Her concerts have been falling apart again, too. Two weeks ago, the Miami New Times’ David Von Bader described a show at Grand Central Miami:

With a golden beam of light shrouding her silhouette, the songstress rallied and got through the song, swaying and itching a bit in what could only be described as a mime’s imaginary box, set in the corner of the stage.

On Monday, in Toronto, she was described as seeming “scattered and frail.”

Here’s a video of “3,6,9” from the Miami show.

Ugh. I don’t think that she is feeling fine. Or, if she is, I don’t think that she’ll be feeling that way for very much longer. The connection between musical genius and drug and alcohol addiction will not be news to anybody, but this instance is striking me as particularly depressing. Here I am, enjoying one of my favorite artist’s new music, celebrating its return to a level of brilliance previously achieved — quite possibly at the expense of that artist’s well-being. The knowledge that she has in fact fallen back into self-damaging behavior doesn’t sit well with the enjoyment. I mean, it doesn’t cancel the enjoyment, it doesn’t ruin it. Great music comes into the world in lots of different ways, and I think people should enjoy it regardless of genesis.

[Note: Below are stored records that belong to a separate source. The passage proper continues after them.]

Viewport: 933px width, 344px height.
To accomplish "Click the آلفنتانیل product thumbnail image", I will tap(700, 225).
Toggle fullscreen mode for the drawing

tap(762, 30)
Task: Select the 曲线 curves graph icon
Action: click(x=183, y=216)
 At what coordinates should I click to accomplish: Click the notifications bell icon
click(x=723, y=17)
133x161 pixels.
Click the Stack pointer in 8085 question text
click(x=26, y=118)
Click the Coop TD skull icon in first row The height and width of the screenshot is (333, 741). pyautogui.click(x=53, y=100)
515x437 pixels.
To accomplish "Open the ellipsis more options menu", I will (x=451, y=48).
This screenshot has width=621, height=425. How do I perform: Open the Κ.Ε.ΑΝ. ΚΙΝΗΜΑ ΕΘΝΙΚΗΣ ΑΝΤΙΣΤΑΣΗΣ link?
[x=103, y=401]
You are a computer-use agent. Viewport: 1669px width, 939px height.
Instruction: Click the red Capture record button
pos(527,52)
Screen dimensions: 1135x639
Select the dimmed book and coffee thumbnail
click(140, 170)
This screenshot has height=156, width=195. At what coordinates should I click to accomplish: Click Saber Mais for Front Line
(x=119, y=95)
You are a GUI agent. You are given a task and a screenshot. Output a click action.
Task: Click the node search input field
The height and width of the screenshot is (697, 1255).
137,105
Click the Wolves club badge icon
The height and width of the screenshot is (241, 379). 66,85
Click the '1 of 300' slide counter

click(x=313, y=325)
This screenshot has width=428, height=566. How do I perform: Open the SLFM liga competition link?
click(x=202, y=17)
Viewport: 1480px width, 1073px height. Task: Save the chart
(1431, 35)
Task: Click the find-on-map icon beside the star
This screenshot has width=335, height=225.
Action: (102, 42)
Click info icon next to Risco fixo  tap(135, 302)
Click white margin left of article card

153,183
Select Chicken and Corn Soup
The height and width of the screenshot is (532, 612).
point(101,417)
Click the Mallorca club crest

But, disturbing: I apparently like the music Chan Marshall makes when she’s in a less healthy state than the music she makes in a healthier state. I like it when she feels like she would like to be a different person, a better person, than the person she is. I like the expression of pain. I like it because it reminds me of times I’ve been sad myself, and times when I’ve wished I could different and better. I find it comforting, like a sympathy in the purest form of the word. Rendering those feelings is a wonderful gift an artist can give to the world. But how much is it worth to the world? Is it worth the pain an artist suffers? How much pain would we be willing to have our favorite artists suffer in order for them to be able to make our favorite art? Would I want Cat Power to kill herself if in so doing she made the best record she’s ever made? I would not. And yet, I’m like the fans that Mick Jagger sings about in “It’s Only Rock ‘n Roll”: teenage lust unsatisfied even as he sticks a knife in his heart and bleeds on the stage.

Cat Power is playing at Hammerstein Ballroom tonight. Tickets are still available. Maybe it’ll be great. I hope it is. Let me know.